*** EXCERPTED DATA Section Begins ***

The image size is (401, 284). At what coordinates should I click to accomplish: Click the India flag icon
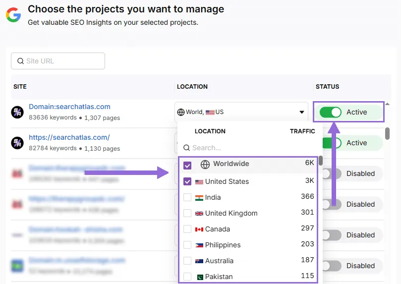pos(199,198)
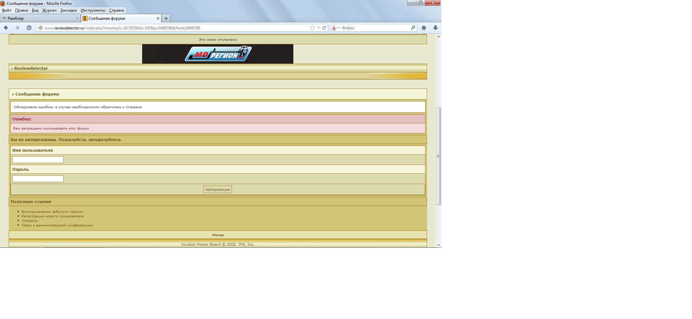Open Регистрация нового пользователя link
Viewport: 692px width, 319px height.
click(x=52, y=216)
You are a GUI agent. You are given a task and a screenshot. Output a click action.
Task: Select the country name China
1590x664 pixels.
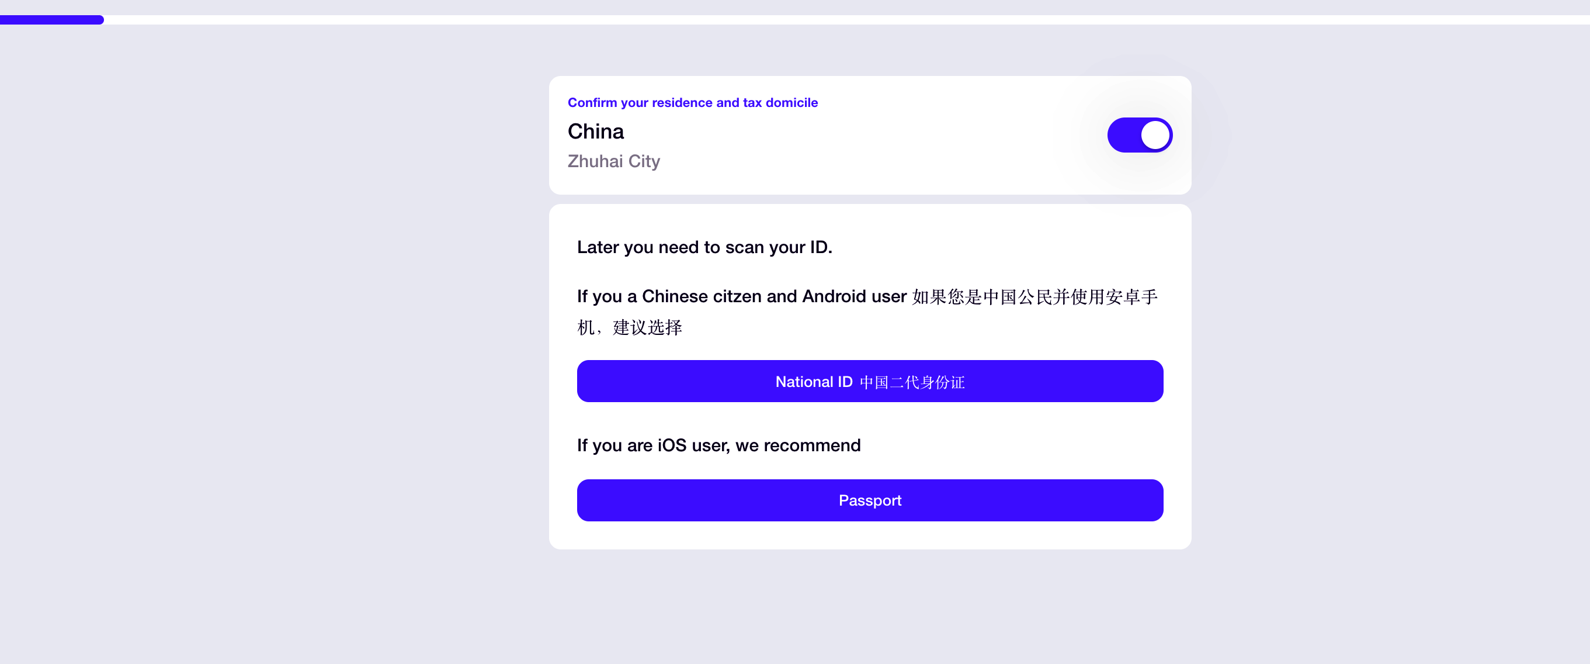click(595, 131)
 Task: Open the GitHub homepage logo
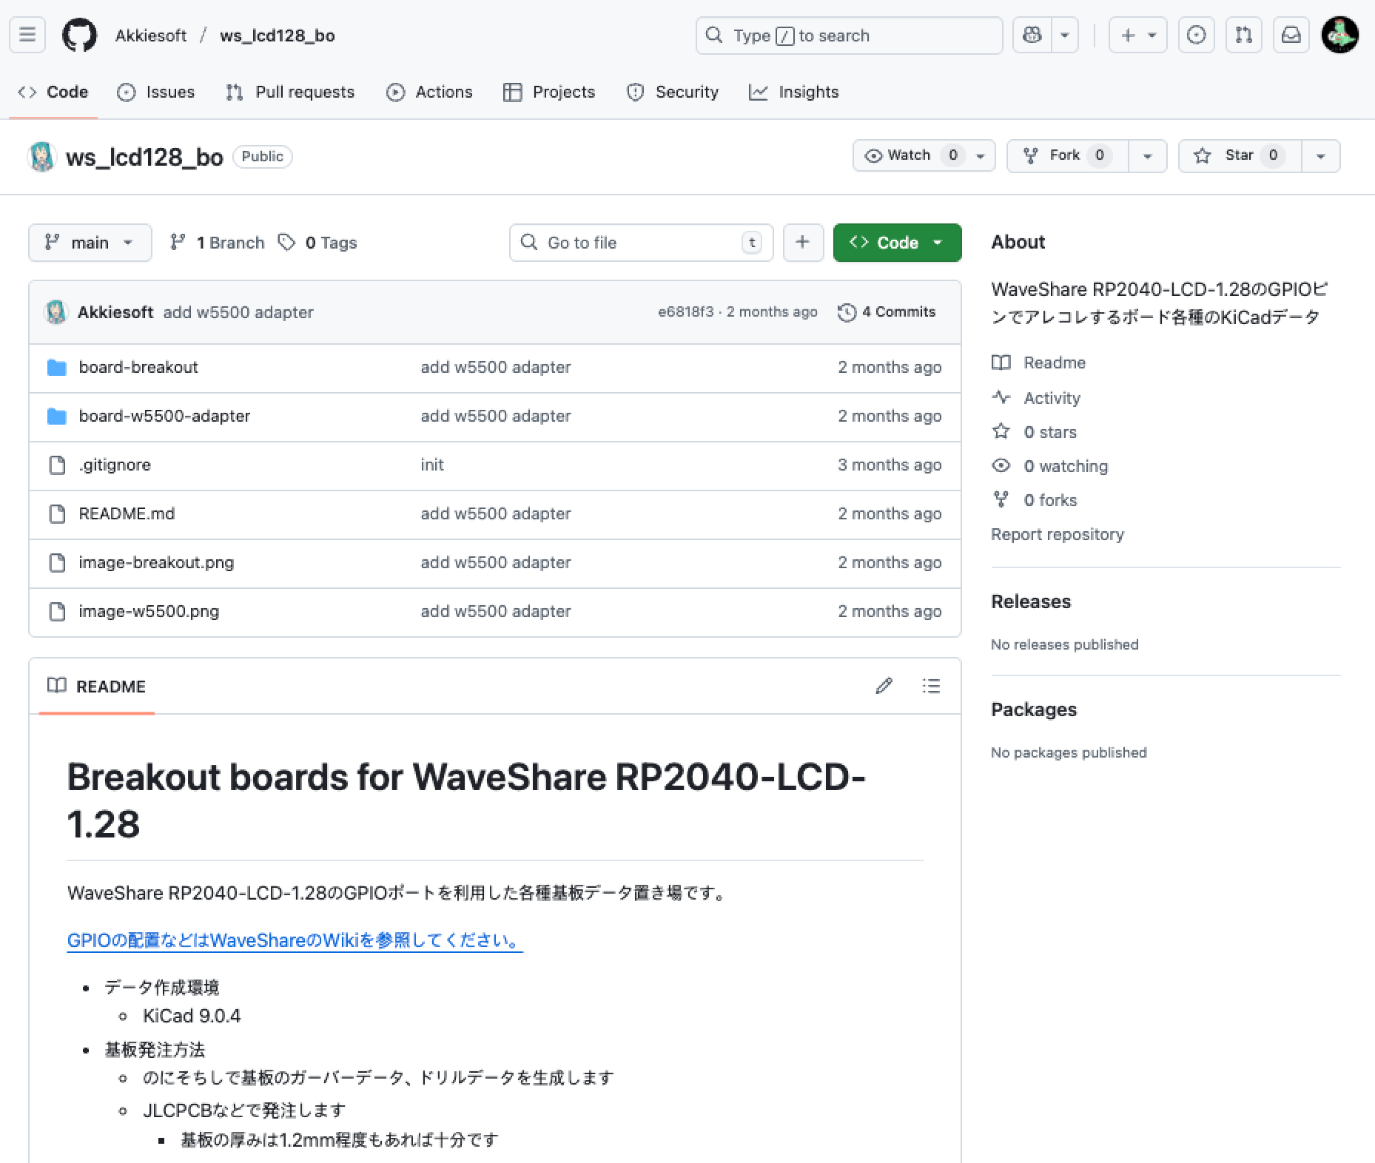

*** EXCERPTED DATA Section Ends ***
*** EXCERPTED DATA Section Begins ***

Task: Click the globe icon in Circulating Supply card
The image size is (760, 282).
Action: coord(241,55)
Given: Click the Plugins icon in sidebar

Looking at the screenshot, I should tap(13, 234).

*** EXCERPTED DATA Section Ends ***

**WORK TO BE COMPLETED:** Go to the line above that has "Task: Select the country name China" and copy exactly from there down to the line that has "Task: Open the GitHub homepage logo", both included. Leave the pictures out.

**TASK ANSWER:**
Task: Select the country name China
1590x664 pixels.
click(595, 131)
 Task: Open the GitHub homepage logo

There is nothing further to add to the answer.